Square wave or sine wave inverter?
Has anyone had problems using a square-wave inverter to charge laptop batteries?

I know not to run things with motors on square waves inverters, but I thought square waves were fine for batteries until I fried the battery pack for my DeWalt drill. Now I'm gunshy of charging the laptops (a Compaq and a Gateway). Thoughts, please?

-Dan (Eryka's other half)

Fareast 05-01-2008 08:13 AM

I have a mod sine wave ProWatt inverter and was hoping that I would be able to charge my Ryobi tool batteries.

Mike and Paula
S/V Tivoli

JimsCAL 05-01-2008 08:16 AM

I have used a modified sine wave inverter with my Acer laptop charger and had no problems.

lbdavis 05-01-2008 10:56 AM

I would be very hesitant about using a square wave on a computer. Computers are very sensitive pieces of electronics that really like a flow of clean current.

eryka 05-01-2008 11:16 AM


Originally Posted by lbdavis (Post 307838)
I would be very hesitant about using a square wave on a computer. Computers are very sensitive pieces of electronics that really like a flow of clean current.

Agreed. Because it's a laptop battery, rather than directly powering a desktop. I wonder if that mitigates the odd wave shape? I'm thinking of doing whatever business we have on the computer, usually working off its battery, then shutting the lid and plugging it in to recharge. Would that be safer?

artbyjody 05-01-2008 11:23 AM

I have used both types - you'll be fine either way. Most laptop power bricks have wide tolerances for input as they do their own cleaning and conversion for the dc. However, the Sine Wave will be more efficient and therefore theoretically require less draw from your batteries. Other than that go for it...

Fareast 05-01-2008 11:26 AM

Other than Dan, has anyone had any expierence with charging tool batteries, for drills, saws etc?

[Dataset rows]
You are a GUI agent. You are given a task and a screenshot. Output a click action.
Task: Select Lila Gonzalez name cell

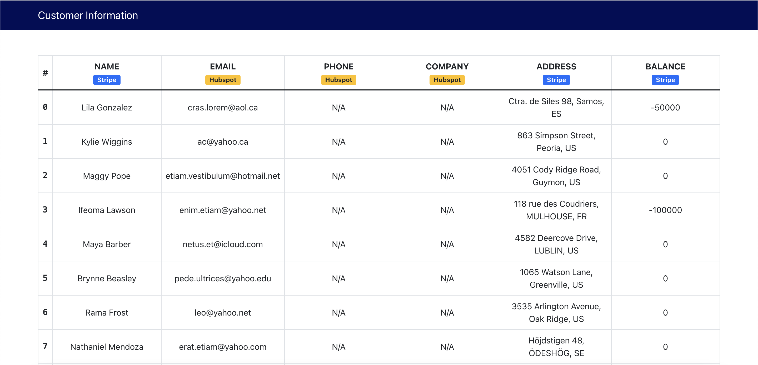pyautogui.click(x=107, y=107)
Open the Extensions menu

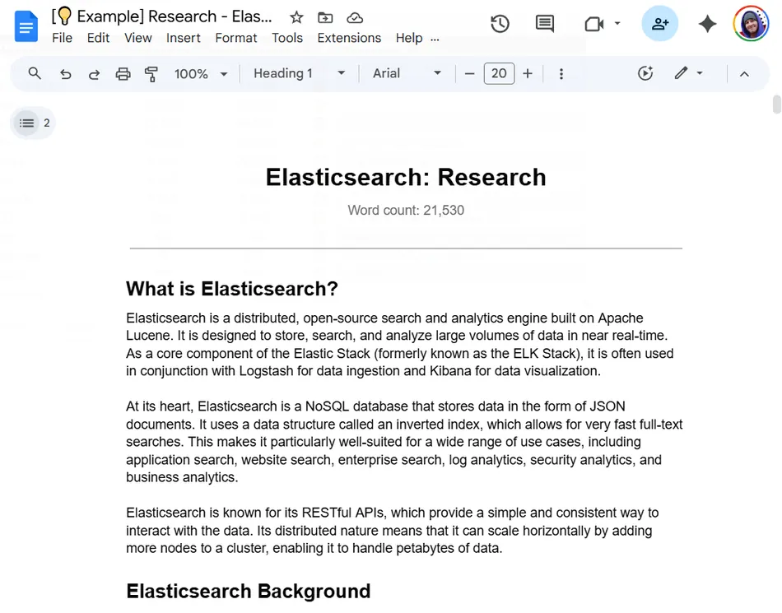click(x=349, y=38)

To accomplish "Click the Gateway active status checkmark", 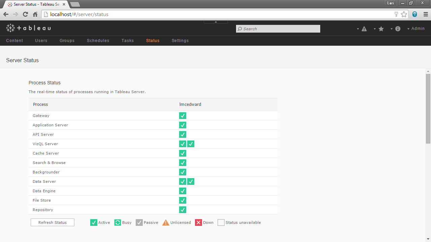I will [x=183, y=116].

■ What is required
Condense the paragraph in the inverter forum thread that begins "I have used both types" into a short bulleted list that keeps its main points. The dataset rows play no part in this work.

■ The result
- Has used both inverter types, and either one will work.
- Most laptop power bricks accept a wide range of input because they clean the power and convert it to DC themselves.
- A sine wave inverter is more efficient, so in theory it draws less from the batteries.